Abses tangan adalah akumulasi nanah yang menyebabkan masalah pada tangan, biasanya disebabkan oleh infeksi bakteri.
(Lihat juga Gambaran Umum tentang Gangguan Tangan.)
Abses di tangan cukup umum terjadi dan biasanya terjadi akibat cedera.

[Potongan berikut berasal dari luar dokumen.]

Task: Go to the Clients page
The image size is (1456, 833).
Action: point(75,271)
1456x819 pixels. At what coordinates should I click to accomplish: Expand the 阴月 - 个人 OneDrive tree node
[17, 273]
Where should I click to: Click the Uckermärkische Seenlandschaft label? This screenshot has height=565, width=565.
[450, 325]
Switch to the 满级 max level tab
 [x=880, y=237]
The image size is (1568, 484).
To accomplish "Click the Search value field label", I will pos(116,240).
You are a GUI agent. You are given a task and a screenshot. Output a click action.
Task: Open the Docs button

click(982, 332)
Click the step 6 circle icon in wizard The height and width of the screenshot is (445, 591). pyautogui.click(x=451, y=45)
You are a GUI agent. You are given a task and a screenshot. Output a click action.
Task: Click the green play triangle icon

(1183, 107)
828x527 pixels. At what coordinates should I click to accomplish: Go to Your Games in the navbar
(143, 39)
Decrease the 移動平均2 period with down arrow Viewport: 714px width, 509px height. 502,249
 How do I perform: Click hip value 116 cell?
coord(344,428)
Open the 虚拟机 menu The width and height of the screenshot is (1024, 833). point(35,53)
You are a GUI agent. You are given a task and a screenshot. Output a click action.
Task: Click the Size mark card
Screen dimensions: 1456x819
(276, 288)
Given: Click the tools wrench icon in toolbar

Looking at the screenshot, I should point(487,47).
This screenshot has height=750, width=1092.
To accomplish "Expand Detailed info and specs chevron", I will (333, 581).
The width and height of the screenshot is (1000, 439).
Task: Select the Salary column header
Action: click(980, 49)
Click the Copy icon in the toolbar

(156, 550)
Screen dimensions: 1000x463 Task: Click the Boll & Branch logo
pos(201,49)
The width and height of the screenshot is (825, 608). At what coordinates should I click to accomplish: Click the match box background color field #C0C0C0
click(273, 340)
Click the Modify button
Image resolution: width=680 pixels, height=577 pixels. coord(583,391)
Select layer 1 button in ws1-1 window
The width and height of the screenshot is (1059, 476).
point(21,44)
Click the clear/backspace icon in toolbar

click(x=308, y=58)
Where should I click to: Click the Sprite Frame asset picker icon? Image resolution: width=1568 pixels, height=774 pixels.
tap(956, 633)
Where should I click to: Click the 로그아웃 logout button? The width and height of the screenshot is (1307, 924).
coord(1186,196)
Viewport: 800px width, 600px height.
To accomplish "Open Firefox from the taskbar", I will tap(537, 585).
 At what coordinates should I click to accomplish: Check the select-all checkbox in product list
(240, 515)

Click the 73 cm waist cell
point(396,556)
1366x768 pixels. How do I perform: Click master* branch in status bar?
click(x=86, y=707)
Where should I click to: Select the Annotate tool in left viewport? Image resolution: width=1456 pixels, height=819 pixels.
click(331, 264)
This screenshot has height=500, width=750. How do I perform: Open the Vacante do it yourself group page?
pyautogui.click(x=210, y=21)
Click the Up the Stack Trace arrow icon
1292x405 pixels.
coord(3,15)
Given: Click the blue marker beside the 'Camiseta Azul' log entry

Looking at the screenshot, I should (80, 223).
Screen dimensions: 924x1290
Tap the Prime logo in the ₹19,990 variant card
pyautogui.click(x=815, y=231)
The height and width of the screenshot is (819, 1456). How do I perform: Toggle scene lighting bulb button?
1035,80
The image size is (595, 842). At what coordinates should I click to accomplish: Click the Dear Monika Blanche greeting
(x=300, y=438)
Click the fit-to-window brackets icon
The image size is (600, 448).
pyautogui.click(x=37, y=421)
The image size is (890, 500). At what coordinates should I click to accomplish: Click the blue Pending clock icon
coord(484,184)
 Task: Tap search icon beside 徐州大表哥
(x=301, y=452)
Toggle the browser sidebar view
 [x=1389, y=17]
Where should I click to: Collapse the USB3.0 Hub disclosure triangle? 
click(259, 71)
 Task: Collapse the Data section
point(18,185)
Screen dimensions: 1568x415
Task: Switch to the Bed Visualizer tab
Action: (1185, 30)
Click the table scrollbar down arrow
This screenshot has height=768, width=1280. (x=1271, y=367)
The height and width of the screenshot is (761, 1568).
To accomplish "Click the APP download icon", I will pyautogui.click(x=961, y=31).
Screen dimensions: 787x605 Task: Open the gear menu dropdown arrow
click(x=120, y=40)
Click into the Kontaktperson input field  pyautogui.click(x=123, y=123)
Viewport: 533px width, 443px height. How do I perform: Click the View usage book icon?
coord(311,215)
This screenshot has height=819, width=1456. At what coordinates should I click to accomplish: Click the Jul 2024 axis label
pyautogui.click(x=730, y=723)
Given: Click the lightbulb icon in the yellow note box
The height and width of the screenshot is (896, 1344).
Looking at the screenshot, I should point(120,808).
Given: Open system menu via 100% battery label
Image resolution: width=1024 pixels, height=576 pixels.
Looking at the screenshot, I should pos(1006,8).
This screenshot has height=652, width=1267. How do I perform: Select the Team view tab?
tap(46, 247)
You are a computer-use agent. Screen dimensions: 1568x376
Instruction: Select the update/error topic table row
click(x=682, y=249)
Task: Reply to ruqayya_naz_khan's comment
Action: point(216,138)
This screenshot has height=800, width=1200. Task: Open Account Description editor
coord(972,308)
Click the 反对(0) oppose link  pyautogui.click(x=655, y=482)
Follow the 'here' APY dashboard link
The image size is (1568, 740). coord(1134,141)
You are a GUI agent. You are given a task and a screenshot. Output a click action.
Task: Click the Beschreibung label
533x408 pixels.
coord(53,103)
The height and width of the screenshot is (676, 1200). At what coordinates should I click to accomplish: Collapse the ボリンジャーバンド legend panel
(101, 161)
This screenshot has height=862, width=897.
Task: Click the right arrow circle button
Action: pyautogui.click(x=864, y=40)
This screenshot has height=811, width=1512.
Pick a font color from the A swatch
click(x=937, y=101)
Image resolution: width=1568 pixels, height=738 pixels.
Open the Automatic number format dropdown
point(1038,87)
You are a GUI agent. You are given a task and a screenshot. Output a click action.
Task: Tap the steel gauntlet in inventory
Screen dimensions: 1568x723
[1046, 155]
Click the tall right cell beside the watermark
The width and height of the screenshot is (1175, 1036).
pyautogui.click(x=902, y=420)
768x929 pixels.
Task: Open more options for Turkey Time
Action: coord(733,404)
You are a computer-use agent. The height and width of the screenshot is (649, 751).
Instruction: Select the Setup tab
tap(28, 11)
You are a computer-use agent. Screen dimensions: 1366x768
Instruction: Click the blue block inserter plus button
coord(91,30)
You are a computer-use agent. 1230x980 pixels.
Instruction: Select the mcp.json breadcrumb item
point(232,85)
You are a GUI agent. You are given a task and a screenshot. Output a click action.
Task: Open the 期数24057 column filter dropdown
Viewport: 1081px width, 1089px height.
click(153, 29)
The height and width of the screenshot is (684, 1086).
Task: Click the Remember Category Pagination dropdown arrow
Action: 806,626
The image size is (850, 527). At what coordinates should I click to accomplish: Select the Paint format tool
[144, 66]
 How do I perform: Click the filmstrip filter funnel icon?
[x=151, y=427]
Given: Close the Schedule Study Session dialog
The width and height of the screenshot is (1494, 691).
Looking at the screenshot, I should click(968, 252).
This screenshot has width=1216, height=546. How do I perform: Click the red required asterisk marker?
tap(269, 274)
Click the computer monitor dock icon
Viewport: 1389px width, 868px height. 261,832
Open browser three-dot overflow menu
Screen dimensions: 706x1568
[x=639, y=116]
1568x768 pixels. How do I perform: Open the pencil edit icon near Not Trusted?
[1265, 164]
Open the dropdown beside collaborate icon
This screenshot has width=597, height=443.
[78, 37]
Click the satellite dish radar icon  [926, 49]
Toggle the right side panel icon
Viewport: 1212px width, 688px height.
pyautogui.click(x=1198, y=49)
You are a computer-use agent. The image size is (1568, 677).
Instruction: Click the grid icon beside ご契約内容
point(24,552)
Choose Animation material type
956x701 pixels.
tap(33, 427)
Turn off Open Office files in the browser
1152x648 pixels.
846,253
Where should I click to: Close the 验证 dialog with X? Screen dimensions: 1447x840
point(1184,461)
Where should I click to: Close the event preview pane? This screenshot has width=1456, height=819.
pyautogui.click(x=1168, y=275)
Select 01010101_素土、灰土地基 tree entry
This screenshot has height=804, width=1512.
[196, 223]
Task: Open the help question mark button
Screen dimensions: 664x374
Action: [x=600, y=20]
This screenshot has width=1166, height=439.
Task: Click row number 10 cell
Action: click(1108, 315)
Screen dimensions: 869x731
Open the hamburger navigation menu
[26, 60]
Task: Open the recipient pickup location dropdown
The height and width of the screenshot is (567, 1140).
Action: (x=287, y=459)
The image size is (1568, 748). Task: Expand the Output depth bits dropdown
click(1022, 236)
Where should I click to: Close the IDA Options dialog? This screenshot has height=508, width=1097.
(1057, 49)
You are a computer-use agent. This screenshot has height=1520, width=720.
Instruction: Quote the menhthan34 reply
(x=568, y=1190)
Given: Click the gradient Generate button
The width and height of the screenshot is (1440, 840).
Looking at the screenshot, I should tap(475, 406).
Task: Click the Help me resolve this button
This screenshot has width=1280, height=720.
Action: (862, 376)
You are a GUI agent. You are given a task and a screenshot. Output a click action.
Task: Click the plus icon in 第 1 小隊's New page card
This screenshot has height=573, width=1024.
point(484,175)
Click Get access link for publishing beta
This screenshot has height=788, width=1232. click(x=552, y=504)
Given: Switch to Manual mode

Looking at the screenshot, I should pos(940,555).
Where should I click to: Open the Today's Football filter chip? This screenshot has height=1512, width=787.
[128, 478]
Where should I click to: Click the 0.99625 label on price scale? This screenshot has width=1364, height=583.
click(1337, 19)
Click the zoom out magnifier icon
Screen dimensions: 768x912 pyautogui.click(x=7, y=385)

Abses dangkal (superfisial) dapat terjadi tepat di bawah kulit di bagian tangan mana saja dan hampir selalu terjadi akibat cedera ringan, seperti terkena serpihan atau tusukan jarum. Nyeri hebat, rasa panas, dan kemerahan terjadi di atas abses, sering kali disertai dengan pembengkakan kelenjar getah bening di ketiak.
Abses yang lebih dalam dapat terjadi di bagian telapak tangan mana pun dan menyebar di antara tulang metakarpal (tulang tangan di antara pergelangan tangan dan jari). Infeksi semacam itu dapat terjadi setelah kulit robek atau tangan tertusuk oleh sesuatu yang tajam. Abses telapak tangan dapat berkembang dari kalus yang terinfeksi. Abses telapak tangan dimulai dengan nyeri berdenyut yang intens, disertai pembengkakan dan nyeri tekan yang hebat saat disentuh. Pembengkakan dan nyeri mungkin lebih terasa di bagian punggung tangan daripada di telapak tangan.
Dokter menetapkan diagnosis abses tangan berdasarkan pemeriksaan. Mereka melakukan sinar-x untuk mendeteksi benda asing (seperti pecahan gigi, jarum, atau benda lain) yang mungkin tersembunyi di bawah kulit.
Pengobatan Abses Tangan
Drainase nanah
Antibiotik dan bidai
Pengobatan abses tangan melibatkan pembuangan nanah melalui insisi. Antibiotik juga diberikan, dan orang memakai bidai hingga infeksi sembuh.
Orang mungkin perlu menjalani fisioterapi setelahnya untuk mengatasi kekakuan dan pembengkakan, serta meningkatkan fungsinya.